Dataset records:
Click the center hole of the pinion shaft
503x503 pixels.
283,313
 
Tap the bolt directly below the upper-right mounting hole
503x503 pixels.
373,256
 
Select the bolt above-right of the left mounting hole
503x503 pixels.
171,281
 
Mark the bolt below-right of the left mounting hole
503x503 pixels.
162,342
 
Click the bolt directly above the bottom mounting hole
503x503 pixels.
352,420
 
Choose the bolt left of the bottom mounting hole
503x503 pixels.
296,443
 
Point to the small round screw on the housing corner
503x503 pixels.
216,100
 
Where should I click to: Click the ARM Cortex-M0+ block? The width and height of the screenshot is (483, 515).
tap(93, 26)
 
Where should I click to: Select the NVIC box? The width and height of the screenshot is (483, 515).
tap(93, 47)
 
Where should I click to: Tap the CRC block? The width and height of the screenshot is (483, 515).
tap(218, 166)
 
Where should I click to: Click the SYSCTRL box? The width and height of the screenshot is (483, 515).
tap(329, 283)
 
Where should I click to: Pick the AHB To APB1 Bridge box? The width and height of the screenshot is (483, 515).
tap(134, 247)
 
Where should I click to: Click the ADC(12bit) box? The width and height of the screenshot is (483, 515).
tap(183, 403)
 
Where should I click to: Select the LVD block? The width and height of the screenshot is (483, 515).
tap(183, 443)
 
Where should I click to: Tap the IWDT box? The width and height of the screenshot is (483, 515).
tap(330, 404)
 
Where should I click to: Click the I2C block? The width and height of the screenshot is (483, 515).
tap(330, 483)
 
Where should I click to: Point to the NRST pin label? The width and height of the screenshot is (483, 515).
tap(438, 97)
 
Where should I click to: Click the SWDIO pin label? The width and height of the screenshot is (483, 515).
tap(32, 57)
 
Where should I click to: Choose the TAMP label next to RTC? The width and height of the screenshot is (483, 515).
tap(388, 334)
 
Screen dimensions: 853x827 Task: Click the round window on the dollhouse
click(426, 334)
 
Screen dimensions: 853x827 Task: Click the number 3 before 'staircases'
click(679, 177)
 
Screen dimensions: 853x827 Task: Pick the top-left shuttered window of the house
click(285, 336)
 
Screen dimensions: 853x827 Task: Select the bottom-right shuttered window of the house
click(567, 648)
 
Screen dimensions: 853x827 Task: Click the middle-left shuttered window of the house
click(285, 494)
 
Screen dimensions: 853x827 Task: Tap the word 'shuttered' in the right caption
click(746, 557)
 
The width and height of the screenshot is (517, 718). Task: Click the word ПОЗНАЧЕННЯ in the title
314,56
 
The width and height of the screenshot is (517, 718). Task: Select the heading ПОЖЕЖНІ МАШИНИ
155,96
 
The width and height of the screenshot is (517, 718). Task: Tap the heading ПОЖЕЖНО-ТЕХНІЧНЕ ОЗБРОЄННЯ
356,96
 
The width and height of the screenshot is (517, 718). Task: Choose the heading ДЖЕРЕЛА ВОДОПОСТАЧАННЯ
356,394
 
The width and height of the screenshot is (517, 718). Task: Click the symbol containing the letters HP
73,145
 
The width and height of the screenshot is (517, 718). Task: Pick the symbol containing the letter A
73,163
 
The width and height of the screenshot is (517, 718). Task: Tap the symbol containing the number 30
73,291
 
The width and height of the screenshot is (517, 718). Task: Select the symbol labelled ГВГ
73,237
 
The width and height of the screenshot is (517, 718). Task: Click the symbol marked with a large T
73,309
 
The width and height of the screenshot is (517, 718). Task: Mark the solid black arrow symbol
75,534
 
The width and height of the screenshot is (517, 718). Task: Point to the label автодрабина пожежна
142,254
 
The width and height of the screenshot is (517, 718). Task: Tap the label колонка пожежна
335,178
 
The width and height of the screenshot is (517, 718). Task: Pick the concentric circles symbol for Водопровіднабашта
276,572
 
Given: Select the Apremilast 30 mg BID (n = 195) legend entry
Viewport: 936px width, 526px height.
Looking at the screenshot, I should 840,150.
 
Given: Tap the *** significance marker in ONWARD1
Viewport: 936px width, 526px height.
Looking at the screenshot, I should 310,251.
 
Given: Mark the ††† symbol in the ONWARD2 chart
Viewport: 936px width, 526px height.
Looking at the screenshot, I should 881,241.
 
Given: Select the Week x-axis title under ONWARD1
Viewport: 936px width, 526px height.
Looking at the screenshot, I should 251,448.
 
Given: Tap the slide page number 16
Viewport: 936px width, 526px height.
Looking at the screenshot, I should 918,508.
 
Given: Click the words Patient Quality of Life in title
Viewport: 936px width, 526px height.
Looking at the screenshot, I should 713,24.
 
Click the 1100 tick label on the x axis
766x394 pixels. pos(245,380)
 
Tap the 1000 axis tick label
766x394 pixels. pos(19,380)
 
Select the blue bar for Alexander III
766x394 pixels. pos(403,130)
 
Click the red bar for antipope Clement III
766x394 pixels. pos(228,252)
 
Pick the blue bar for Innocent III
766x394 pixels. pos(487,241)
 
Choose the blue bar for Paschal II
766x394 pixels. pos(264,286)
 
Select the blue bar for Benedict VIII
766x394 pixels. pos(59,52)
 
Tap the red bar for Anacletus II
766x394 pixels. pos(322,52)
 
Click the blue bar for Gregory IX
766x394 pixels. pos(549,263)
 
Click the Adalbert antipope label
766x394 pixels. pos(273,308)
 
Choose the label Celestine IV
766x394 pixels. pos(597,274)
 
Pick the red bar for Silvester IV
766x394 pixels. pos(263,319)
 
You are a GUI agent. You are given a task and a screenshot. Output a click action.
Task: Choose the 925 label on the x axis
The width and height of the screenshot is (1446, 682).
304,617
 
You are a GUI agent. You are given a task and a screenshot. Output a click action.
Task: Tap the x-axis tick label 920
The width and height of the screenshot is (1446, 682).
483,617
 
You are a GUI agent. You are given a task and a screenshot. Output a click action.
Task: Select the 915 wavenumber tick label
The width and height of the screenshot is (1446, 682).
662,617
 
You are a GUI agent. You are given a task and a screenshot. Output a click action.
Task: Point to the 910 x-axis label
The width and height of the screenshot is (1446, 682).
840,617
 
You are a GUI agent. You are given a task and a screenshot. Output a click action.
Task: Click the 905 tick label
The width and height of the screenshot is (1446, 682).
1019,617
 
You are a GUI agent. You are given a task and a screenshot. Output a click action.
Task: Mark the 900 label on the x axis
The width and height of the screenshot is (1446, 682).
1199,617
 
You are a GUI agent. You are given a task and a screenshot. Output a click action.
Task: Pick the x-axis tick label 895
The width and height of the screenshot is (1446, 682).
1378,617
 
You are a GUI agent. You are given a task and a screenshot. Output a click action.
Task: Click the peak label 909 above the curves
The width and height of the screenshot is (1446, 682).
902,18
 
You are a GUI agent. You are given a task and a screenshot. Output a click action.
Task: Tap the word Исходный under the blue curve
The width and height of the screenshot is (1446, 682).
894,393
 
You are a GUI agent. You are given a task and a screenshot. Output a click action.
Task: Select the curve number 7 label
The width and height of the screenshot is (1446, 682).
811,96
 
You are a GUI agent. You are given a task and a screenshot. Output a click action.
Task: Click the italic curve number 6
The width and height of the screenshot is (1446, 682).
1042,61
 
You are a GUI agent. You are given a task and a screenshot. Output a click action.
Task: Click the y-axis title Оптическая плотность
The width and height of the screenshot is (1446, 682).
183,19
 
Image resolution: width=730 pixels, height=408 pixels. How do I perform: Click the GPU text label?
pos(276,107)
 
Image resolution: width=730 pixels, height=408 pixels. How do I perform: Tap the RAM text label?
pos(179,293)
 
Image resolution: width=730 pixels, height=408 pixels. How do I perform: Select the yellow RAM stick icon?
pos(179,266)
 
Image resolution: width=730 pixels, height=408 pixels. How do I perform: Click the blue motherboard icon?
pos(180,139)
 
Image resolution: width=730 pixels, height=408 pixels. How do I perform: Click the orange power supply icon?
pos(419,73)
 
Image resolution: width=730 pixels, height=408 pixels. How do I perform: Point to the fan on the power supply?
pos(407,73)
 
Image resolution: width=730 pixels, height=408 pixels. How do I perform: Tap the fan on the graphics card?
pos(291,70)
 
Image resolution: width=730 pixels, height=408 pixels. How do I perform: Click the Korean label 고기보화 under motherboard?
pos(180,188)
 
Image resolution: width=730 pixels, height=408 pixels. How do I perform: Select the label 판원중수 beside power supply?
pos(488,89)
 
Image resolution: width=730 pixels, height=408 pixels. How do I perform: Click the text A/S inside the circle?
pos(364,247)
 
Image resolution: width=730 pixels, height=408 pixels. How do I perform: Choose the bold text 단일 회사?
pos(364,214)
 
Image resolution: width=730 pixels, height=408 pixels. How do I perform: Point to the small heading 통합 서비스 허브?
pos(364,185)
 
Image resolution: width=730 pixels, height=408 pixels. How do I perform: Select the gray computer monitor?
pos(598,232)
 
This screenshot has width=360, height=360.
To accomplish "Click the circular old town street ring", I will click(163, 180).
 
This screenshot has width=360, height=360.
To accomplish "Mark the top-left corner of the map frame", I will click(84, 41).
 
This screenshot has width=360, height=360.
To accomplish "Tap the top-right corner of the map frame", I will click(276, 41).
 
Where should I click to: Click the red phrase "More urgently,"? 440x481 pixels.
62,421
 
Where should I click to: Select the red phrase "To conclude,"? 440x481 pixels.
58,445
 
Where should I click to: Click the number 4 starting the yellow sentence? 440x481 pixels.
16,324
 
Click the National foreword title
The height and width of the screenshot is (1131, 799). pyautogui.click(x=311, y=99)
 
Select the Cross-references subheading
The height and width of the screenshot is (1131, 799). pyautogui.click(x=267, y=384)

THE REQUEST: Can you update the stretch from the line containing "beside power supply?" through the line containing "pos(598,232)" by swapping "monitor" for "screen", changing nothing else and giving back only those lines?

ANSWER FOR THE TASK:
Image resolution: width=730 pixels, height=408 pixels. How do I perform: Select the label 판원중수 beside power supply?
pos(488,89)
 
Image resolution: width=730 pixels, height=408 pixels. How do I perform: Click the text A/S inside the circle?
pos(364,247)
 
Image resolution: width=730 pixels, height=408 pixels. How do I perform: Choose the bold text 단일 회사?
pos(364,214)
 
Image resolution: width=730 pixels, height=408 pixels. How do I perform: Point to the small heading 통합 서비스 허브?
pos(364,185)
 
Image resolution: width=730 pixels, height=408 pixels. How do I perform: Select the gray computer screen?
pos(598,232)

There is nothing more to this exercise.